Bankitalia segnala occupazione in aumento e crescita salariale moderata in Italia

Bankitalia segnala occupazione in aumento e crescita salariale moderata in Italia
Occupazione in crescita Italia

Nel mercato del lavoro italiano le condizioni restano nel complesso positive, con l'occupazione in aumento nel primo trimestre dell'anno e nel bimestre aprile-maggio.
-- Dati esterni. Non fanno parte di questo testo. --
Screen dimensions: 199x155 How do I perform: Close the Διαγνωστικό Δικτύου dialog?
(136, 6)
Il tasso di disoccupazione scende a un nuovo minimo storico, mentre la crescita delle retribuzioni contrattuali si mantiene moderata anche nei prossimi mesi.

In evidenza

  • Secondo il Bollettino economico della Banca d'Italia, l'occupazione in Italia cresce sia nel primo trimestre che tra aprile e maggio, con partecipazione stabile.
  • Il tasso di disoccupazione scende a un nuovo minimo storico, segnalando una forte tenuta del mercato del lavoro italiano nonostante una domanda in rallentamento.
  • La crescita delle retribuzioni contrattuali resta moderata nei prossimi mesi, con solo il 12% dei lavoratori privati in attesa di rinnovo contrattuale e limitato impatto delle pressioni salariali sull'economia.

Quadro del lavoro e indicazioni del bollettino

Secondo Il Sole 24 Ore, che cita il Bollettino economico della Banca d'Italia, il miglioramento del mercato del lavoro prosegue nei dati più recenti, con un aumento degli occupati sia nel primo trimestre sia tra aprile e maggio, mentre la partecipazione resta pressoché stabile.
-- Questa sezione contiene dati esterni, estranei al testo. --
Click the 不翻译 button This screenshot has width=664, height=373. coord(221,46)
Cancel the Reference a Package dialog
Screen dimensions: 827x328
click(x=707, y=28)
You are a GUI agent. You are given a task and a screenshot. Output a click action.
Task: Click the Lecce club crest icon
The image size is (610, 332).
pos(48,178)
L'istituto segnala che il tasso di disoccupazione continua a calare e raggiunge un nuovo minimo storico, indicando una tenuta complessiva del mercato occupazionale italiano in una fase di domanda in rallentamento.

Pressioni salariali e impatto per l'economia

Bankitalia spiega che la crescita delle retribuzioni contrattuali si mantiene moderata anche nei prossimi mesi a causa del raffreddamento della domanda e della bassa quota di contratti in attesa di rinnovo, che riguarda il 12% dei lavoratori del settore privato.

Il quadro suggerisce un impatto contenuto delle pressioni salariali sull'economia italiana. La banca centrale aggiunge che la contrattazione collettiva vigente in genere non prevede clausole automatiche di indicizzazione delle retribuzioni all'inflazione e che i contratti che le includono fanno solitamente riferimento a un indice dei prezzi che esclude i beni energetici importati.

Nel nostro precedente approfondimento sull’agenda economica del 17 luglio abbiamo segnalato la pubblicazione del Bollettino Economico della Banca d’Italia come uno degli snodi principali per leggere il quadro macro italiano. L’articolo richiamava anche i dati Istat sulle costruzioni e la lettura finale dell’inflazione dell’Eurozona, elementi utili a orientare aspettative su tassi BCE e condizioni di mercato.